I have been saved from going to hell: boy suicide bomber

Brisbane Times/April 19, 2011

At 14-years-old, schoolboy Umar Fidai was brainwashed into thinking blowing himself up in a crowd would get him into paradise.

When his suicide bomb jacket failed to completely detonate, instead blowing off his left arm and tearing open his abdomen, the care shown by doctors who treated him made him realise he was wrong.

The teenager is now in custody after the attack at a Pakistani shrine in early April that killed about 40 people, including another schoolboy suicide bomber named Ismail.

Umar said he now regrets the bombing which was carried out after being lured into training with the Taliban.

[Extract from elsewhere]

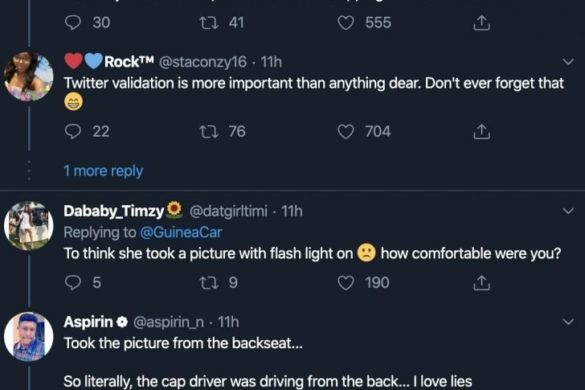Viewport: 585px width, 390px height.
Task: Open Rock's profile avatar
Action: click(28, 76)
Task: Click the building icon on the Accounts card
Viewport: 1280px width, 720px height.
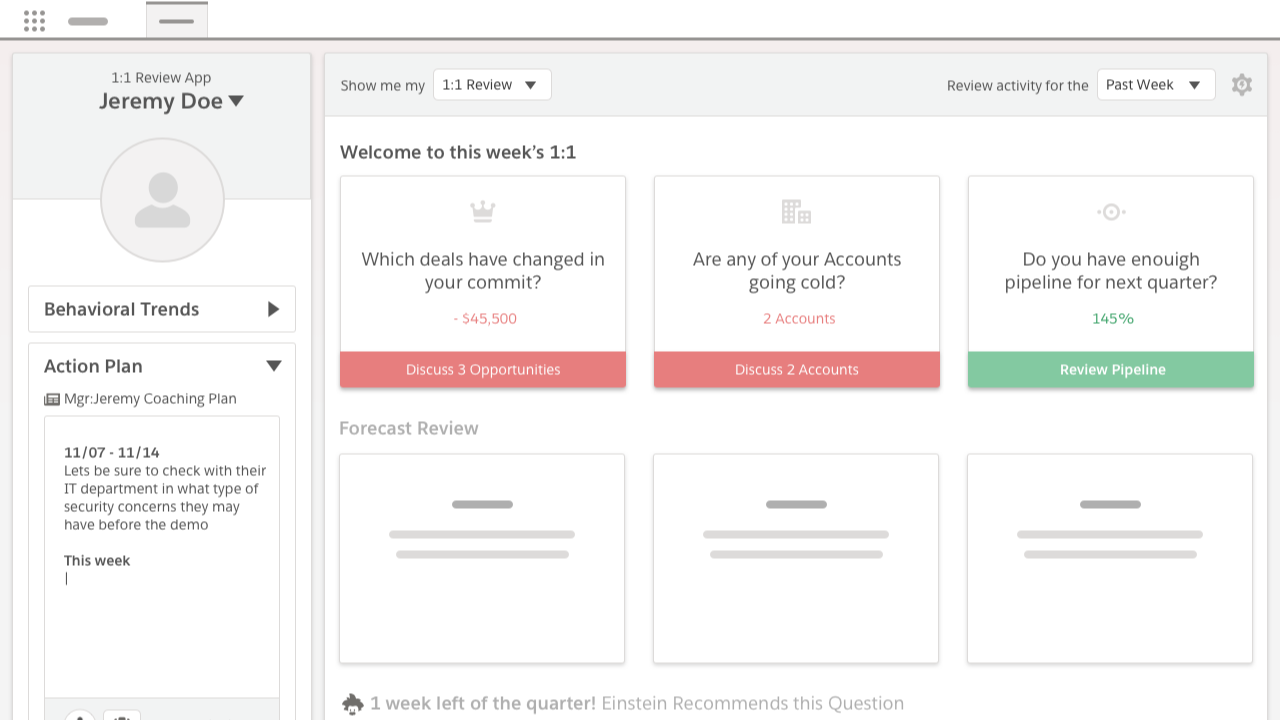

"I am so grateful, because I have been saved from going to hell. I am in a lot of pain, but I know there are many people in hospital even more severely injured than me and I am so sorry for what I did and for what Ismail did," Umar told the BBC.

"We did a very bad thing by killing children and old men and women. I now realise suicide bombing is un-Islamic. I hope people will forgive me."

Umar said a member of the Taliban would approach him on the way to school in his hometown, close to the border of Afghanistan, and tell him there was no point in learning.

"He told me that nothing was better than paradise, and that you could earn that by killing non-believers."

"The Taliban prayed all the time and read the Koran, so I thought they were good people. My heart told me to go and train with them."

Umar said he would be blindfolded and taken to training sites, where he learnt how to operate weapons and explosives with three other schoolboys.

He said he and Ismail were told their attack would be on non-believers in Afghanistan, but they instead arrived at a shrine in Pakistan, where extremists believe worship is "un-Islamic".

The plan was for Ismail to detonate his bomb in the shrine, while Umar would wait for ambulances to come so he could blow himself up nearby.

"All I was thinking was that I had to detonate myself near as many people as possible. When I decided it was the right time, it was a moment of happiness for me.

"I thought that there would be a little bit of pain, but then I would be in heaven."

Umar said he hasn't heard from his family since and lives in fear of the Taliban.

"I know my mother and my younger sisters, in North Waziristan, would know what's happened and they must be very upset. I just want to apologise to my mother. But at the time I detonated myself, thoughts of my family were not in my mind, I was only thinking about what the Taliban had taught me."